#### Your assignment:
Could you filter the records below and keep only the lines with the word "Toggle"?

#### Given information:
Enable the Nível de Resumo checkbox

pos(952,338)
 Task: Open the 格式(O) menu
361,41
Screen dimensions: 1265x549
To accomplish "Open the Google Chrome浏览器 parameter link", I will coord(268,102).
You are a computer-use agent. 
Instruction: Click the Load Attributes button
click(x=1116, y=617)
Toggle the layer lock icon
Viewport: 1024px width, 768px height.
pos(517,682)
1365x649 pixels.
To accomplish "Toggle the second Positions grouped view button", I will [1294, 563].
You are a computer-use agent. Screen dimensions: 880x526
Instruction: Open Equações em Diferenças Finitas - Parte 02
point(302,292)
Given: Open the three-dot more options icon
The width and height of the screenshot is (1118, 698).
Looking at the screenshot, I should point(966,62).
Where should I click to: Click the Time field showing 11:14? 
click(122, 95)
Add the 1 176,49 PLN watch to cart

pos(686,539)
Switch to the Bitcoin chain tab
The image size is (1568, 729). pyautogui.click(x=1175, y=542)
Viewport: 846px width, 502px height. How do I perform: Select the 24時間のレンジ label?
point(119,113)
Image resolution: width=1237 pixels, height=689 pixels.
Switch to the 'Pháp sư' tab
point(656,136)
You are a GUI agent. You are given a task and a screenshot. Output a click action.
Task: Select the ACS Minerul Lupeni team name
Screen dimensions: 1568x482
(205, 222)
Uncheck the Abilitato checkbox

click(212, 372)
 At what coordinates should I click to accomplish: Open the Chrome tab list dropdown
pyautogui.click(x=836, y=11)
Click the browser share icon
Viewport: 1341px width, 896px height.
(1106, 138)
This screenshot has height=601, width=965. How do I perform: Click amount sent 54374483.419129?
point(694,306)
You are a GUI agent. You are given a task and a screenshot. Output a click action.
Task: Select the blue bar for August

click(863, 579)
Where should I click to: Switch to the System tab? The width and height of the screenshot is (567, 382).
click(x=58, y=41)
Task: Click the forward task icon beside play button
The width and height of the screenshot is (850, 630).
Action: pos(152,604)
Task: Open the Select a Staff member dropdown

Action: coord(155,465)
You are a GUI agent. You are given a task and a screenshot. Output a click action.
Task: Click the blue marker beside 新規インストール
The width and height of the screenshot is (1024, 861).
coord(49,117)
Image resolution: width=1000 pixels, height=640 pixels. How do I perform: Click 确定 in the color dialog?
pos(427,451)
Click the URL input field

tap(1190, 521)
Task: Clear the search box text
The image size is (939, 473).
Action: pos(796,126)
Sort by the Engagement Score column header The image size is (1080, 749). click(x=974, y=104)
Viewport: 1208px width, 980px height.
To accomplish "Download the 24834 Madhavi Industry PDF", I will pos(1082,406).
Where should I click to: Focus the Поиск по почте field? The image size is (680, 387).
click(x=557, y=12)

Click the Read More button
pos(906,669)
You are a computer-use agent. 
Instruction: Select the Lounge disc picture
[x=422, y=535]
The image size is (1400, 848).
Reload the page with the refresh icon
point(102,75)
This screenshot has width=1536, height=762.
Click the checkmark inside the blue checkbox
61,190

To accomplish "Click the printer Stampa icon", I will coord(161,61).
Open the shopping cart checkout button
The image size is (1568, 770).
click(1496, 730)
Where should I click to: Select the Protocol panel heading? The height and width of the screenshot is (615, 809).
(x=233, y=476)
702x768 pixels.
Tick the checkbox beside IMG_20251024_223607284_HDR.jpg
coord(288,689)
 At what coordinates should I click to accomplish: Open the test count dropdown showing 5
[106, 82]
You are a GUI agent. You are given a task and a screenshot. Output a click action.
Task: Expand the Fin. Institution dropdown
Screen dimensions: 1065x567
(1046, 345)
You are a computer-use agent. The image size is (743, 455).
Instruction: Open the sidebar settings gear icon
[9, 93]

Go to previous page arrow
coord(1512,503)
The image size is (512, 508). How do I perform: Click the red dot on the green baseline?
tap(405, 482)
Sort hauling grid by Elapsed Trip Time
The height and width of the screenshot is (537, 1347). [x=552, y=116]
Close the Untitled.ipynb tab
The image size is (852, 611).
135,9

#### Exercise output:
Toggle the layer lock icon
To accomplish "Toggle the second Positions grouped view button", I will [1294, 563].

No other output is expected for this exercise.